BEGIN Provided entries
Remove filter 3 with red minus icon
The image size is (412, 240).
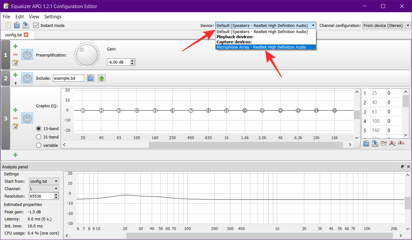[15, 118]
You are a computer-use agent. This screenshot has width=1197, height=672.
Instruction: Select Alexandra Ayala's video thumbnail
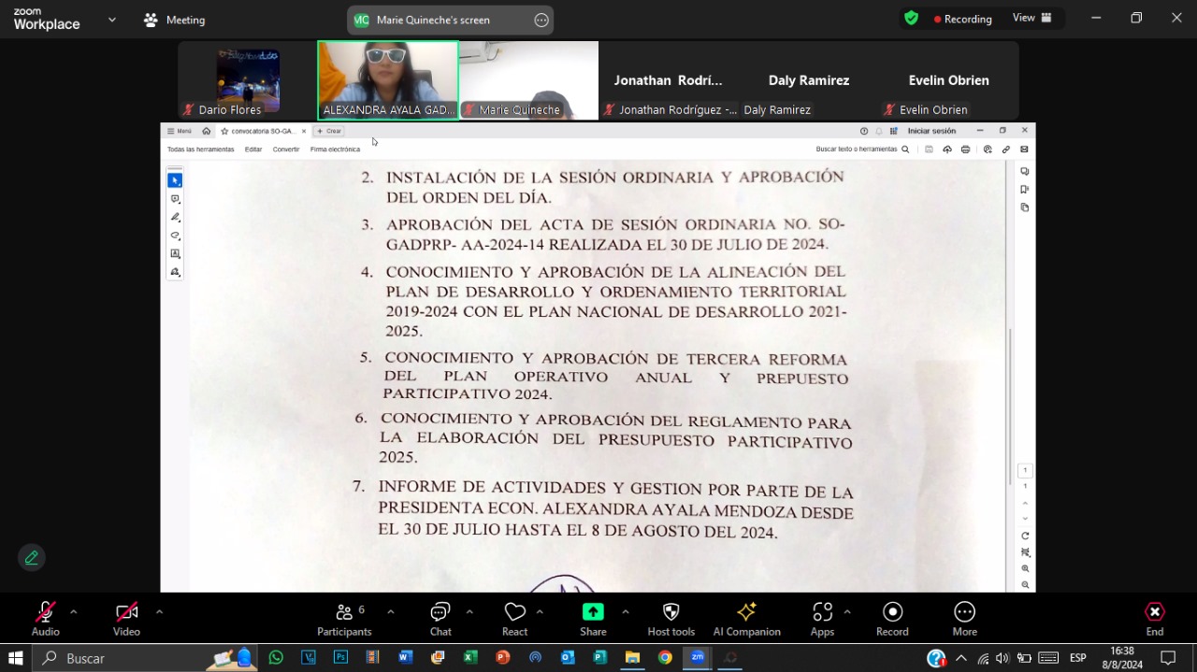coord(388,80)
END Provided entries
BEGIN Provided entries
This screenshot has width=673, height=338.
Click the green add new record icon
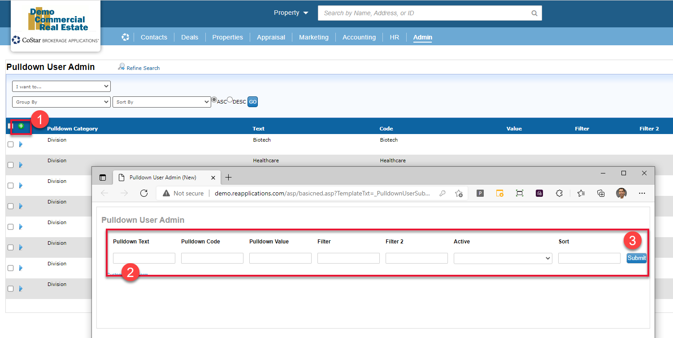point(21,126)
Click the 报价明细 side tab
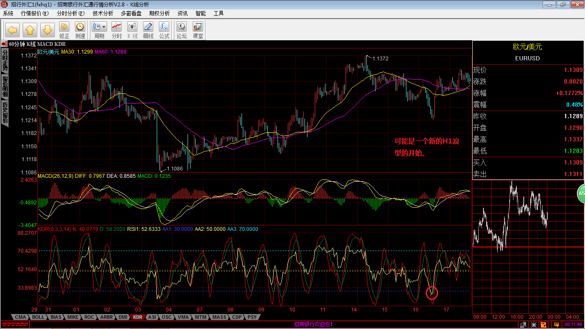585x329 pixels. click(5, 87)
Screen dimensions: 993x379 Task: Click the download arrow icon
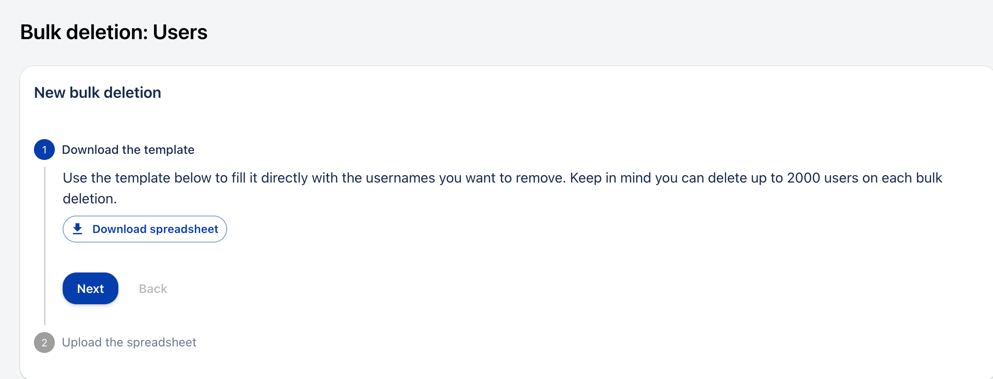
END Provided entries
BEGIN Provided entries
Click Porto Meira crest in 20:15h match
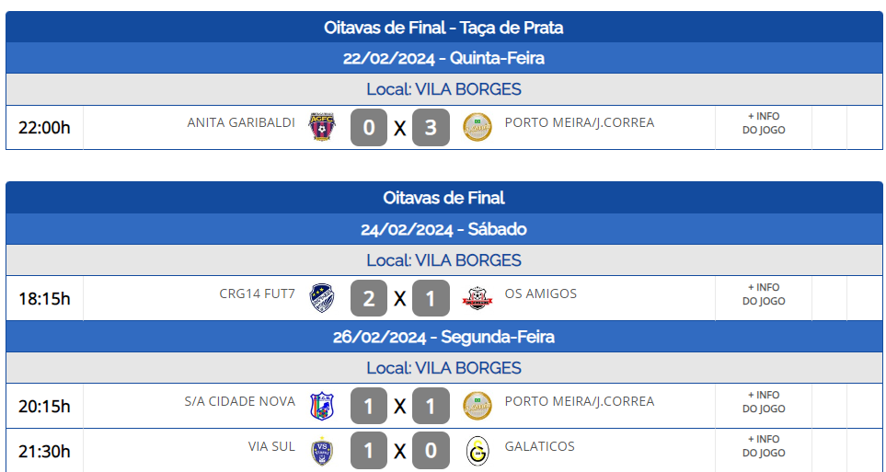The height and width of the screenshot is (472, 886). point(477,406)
END Provided entries
**About this task:** Within the listing above, copy exactly the lines that start at the one with "Click the 报价明细 side tab" and continue through the one with "Screen dimensions: 993x379". Omit pictures.

**Exercise answer:**
Click the 报价明细 side tab
585x329 pixels. click(5, 87)
Screen dimensions: 993x379 Task: Click the download arrow icon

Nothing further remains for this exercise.